Worldwide, an estimated 1.6 million people are diagnosed with lung cancer each year. The disease has a relatively low five-year survival rate of between 16 and 20 percent and remains one of the world's leading causes of death. While smoking is the primary risk factor, a large proportion of patients who contract the disease have no history of tobacco use.
Professor Ramaswamy Govindan, of Washington University School of Medicine in St Louis, USA, who worked on two of the studies, said that the research gives scientists 'a penthouse panoramic view' of lung cancer, whereas before they had been only 'looking through a keyhole'.
The papers - the first in an expected wave of 'cataloguing studies' - reveal a complex series of genetic changes across the genome, and identify lung cancer as a highly diverse or 'heterogenous' disease.
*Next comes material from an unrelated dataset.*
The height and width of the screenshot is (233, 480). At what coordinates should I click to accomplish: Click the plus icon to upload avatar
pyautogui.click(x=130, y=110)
New mutations discovered include those that allow tumours unrestricted growth, or that enable them to evade the body's immune responses. Other mutations have been unearthed in genes involved in DNA repair mechanisms.
As well as revealing new categories of mutations the studies pinpoint marked genetic differences between the tumours of smoking and non-smoking patients. Professor Govindan describes the genomes of smokers as being 'battle-scarred by carcinogen exposure', with mutation rates up to ten times higher than observed in non-smokers, contributing to a much-increased number of mutations.
The studies may inspire better-targeted therapies for lung cancer, as well as refining the approach to clinical trials. Focusing on more specific tumour types means that clinical studies can be smaller, with a greater proportion of participants expected to benefit from treatment. 'When you look for more effective therapies, you don't need larger trials', Professor Govindan explains.
Encouragingly, a number of the mutations identified can be targeted with drugs that are either already licensed or are currently in development for other diseases. Non-smokers in particular were found to be more likely to exhibit mutations in genes such as EGFR and ALK, which can already be targeted by available drugs.
'We found that almost 75 percent of the patients' cancers have mutations that can be targeted with existing drugs - drugs that are available commercially or for clinical trials', Professor Govindan confirms.
However, such news comes with a caveat. Tumours can rapidly become resistant to targeted therapies, with repeat genomic analysis being required in order to select the most appropriate substitutes.